INFORMATION SUPPLIED section start
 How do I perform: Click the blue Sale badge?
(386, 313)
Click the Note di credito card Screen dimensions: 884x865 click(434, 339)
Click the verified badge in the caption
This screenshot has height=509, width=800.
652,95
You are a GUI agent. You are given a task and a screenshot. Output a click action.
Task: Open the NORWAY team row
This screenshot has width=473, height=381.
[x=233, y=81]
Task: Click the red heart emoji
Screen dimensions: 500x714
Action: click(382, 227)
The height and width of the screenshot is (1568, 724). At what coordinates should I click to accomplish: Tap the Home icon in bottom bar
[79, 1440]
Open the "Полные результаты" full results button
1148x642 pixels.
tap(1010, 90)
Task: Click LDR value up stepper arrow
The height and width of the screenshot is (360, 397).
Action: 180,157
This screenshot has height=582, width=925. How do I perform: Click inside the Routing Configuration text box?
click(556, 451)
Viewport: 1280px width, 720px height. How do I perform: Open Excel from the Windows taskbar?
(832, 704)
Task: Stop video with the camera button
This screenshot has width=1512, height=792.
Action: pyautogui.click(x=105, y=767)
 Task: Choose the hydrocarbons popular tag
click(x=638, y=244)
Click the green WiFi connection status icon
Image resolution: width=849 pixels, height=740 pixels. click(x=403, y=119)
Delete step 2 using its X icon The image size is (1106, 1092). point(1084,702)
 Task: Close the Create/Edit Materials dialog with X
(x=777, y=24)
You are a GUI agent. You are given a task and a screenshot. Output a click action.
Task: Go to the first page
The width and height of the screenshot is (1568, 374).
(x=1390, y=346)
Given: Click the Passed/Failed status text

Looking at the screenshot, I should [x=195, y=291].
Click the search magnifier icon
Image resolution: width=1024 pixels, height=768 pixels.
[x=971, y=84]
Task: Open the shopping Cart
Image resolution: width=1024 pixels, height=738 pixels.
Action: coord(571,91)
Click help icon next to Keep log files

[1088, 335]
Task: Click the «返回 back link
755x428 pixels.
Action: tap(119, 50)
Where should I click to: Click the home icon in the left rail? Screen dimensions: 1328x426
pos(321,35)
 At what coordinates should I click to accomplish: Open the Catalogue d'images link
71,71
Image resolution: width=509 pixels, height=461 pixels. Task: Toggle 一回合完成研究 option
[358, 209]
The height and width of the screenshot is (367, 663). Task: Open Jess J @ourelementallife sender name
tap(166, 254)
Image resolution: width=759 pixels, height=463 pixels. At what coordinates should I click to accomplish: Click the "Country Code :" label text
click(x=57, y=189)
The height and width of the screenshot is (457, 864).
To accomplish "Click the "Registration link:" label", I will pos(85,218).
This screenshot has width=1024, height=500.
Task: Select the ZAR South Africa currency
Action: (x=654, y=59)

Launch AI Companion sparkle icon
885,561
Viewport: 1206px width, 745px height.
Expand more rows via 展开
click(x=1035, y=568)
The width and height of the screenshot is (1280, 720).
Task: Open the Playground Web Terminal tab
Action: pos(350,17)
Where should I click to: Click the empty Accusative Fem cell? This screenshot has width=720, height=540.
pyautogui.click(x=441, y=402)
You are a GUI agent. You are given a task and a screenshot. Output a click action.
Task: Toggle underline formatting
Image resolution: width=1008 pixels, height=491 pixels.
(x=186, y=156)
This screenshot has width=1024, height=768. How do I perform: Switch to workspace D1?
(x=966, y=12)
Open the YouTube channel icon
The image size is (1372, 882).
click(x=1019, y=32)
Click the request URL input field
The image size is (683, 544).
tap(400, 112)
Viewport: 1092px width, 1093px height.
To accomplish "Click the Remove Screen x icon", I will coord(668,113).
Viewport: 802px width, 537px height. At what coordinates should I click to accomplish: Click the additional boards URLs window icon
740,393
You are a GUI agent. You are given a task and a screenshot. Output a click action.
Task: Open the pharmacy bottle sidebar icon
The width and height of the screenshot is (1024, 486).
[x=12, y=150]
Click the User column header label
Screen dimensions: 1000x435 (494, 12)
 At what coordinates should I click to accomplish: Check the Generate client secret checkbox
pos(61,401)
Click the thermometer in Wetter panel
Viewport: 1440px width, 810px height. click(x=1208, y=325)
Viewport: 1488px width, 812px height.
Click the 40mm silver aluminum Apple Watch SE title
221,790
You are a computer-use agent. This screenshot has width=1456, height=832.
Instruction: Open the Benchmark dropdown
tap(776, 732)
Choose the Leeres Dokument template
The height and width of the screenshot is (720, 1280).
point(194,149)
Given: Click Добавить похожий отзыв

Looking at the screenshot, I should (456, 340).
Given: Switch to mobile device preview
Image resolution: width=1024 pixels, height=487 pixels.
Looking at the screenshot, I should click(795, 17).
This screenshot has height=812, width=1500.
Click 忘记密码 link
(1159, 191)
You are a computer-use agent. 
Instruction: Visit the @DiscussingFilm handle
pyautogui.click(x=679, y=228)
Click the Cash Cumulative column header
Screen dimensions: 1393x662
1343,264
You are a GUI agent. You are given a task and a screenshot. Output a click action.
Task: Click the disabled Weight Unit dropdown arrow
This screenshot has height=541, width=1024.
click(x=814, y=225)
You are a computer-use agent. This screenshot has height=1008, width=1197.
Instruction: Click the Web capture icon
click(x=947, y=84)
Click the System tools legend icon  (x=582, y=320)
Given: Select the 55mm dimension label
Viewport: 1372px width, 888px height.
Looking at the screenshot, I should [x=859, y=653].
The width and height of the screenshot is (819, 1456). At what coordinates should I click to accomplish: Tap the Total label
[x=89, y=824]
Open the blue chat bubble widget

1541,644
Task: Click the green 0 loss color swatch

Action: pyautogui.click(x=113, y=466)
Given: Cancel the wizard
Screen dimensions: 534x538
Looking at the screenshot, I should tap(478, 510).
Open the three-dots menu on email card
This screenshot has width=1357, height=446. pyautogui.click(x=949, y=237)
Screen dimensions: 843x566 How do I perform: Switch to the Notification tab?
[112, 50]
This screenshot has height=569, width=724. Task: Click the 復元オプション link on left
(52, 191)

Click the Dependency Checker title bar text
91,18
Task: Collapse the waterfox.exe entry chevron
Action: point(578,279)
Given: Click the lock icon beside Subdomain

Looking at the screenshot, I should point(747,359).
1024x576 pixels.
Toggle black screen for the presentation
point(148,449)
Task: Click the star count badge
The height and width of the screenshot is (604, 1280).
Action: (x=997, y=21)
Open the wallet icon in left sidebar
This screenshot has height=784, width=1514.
INFORMATION SUPPLIED section end
TASK GOAL - Above are the records; from them, give again exactly the lines from the one containing "Click the Note" through the one containing "Task: Click LDR value up stepper arrow", both included.

SOLUTION FOR THIS PROBLEM -
Click the Note di credito card Screen dimensions: 884x865 click(434, 339)
Click the verified badge in the caption
This screenshot has height=509, width=800.
652,95
You are a GUI agent. You are given a task and a screenshot. Output a click action.
Task: Open the NORWAY team row
This screenshot has width=473, height=381.
[x=233, y=81]
Task: Click the red heart emoji
Screen dimensions: 500x714
Action: click(382, 227)
The height and width of the screenshot is (1568, 724). At what coordinates should I click to accomplish: Tap the Home icon in bottom bar
[79, 1440]
Open the "Полные результаты" full results button
1148x642 pixels.
tap(1010, 90)
Task: Click LDR value up stepper arrow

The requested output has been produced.